Monday, August 1, 2016
America's Center - St. Louis
Kristin Bjornsdottir-Butler, U.S. Food and Drug Administration, Gulf Coast Seafood Laboratory, Dauphin Island, AL
F. Aladar Bencsath, U.S. Food and Drug Administration, Gulf Coast Seafood Laboratory, Dauphin Island, AL
Susan McCarthy, U.S. Food and Drug Administration, Gulf Coast Seafood Laboratory, Dauphin Island, AL
Ronald A. Benner, Jr, U.S. Food and Drug Administration, Gulf Coast Seafood Laboratory, Dauphin Island, AL
Introduction: Precooking of tuna is a potential critical control point (CCP) in commercial manufacturing of canned tuna.  An understanding of the thermal properties of histamine-producing bacteria (HPB) and histidine decarboxylase (HDC) enzymes is required to effectively evaluate the utility of this CCP.  The thermal properties of HPB have been determined, but the thermal resistance of the HDC enzymes is unknown.  

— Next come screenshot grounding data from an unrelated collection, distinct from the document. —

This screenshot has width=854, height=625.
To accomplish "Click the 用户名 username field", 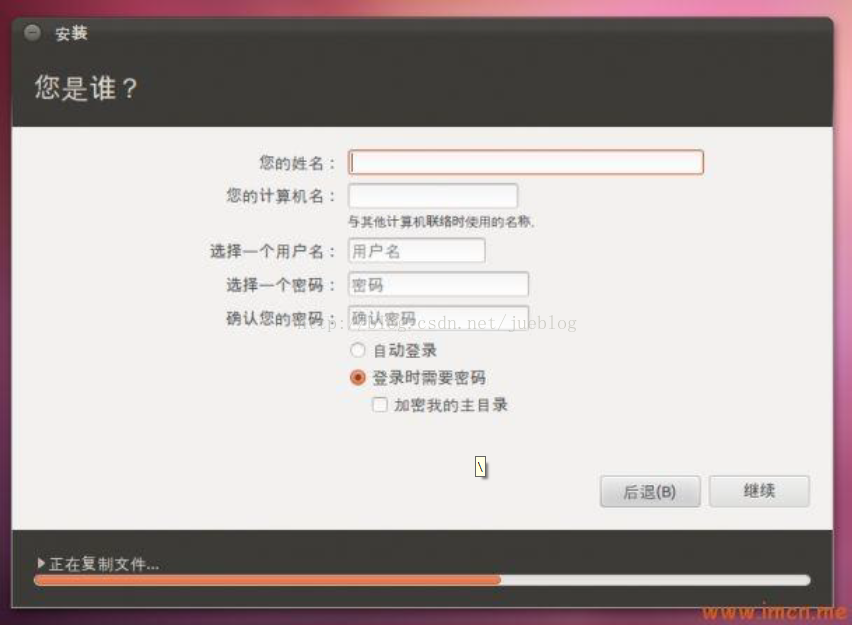I will tap(417, 250).
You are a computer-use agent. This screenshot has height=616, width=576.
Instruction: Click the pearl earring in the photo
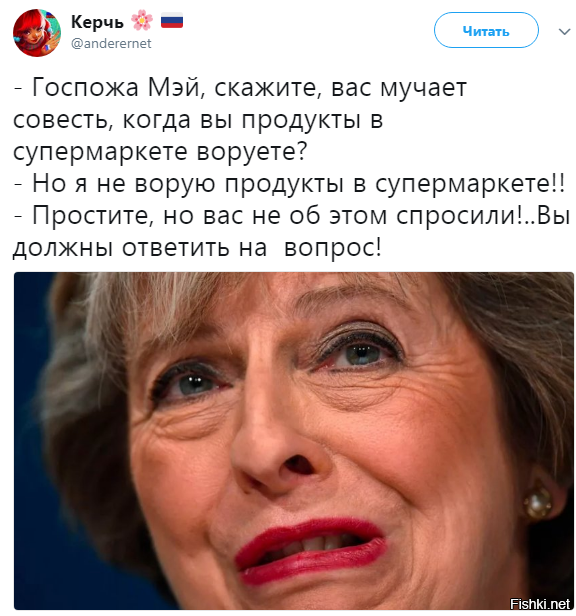pos(537,504)
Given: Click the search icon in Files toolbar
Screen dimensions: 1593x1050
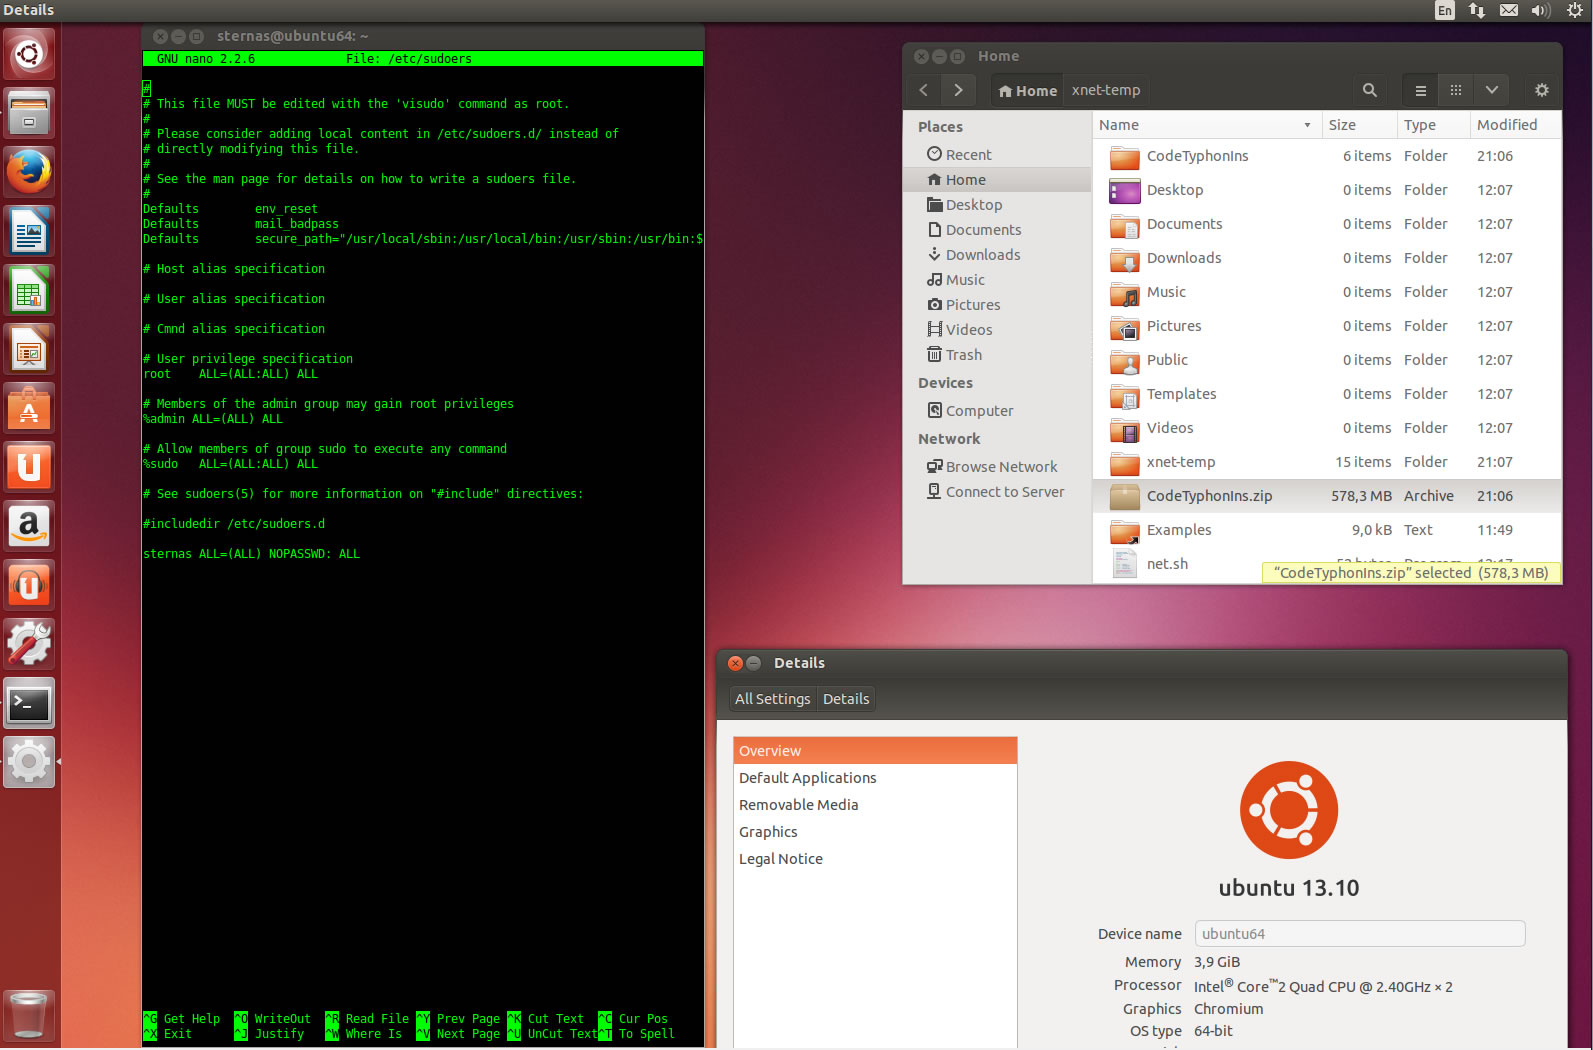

Purpose: The purpose of this study was to determine the D- and z-values of selected HDC enzymes in order to evaluate the CCP of precooking during the canning process and provide scientific data to support future FDA guidelines.   

Methods: Histidine decarboxylase (hdc) genes from three strains each of Morganella morganii, Enterobacter aerogenes, Raoultella planticola, and Photobacterium damselae were cloned, expressed, and purified using the Champion pET Directional TOPO Expression System, pET100 cloning vector, and HisPur Cobalt resin.  The heat resistance of all enzymes was compared at 50°C, and the D- and z-values from one strain of each HPB were determined from 50-60°C.  To evaluate heat inactivation during canned tuna processing, tuna tissue was inoculated with HDCs and heated to 60°C.

Results: There was no statistical difference in D-values at 50°C within HPB species (P=0.061-0.117).  The HDC from E. aerogenes had the highest D-value at all temperatures.  The ranges of D-values for the HDC enzymes from M. morganii, E. aerogenes, R. planticola, and P. damselae were 1.6-4.1, 1.6-6.3, 1.9-4.3, and 1.6-2.9 min at temperatures ranging from 50-60°C, respectively.  The z-values for M. morganii, E. aerogenes, R. planticola, and P. damselae were 19.2, 18.0, 22.0, and 13.3 min, respectively.  The HDCs from all HPB except E. aerogenes showed no significant activity after heat treatment to 60°C. 

Significance: The data generated in this study will help refine current guidelines for thermal destruction of the HDC enzyme.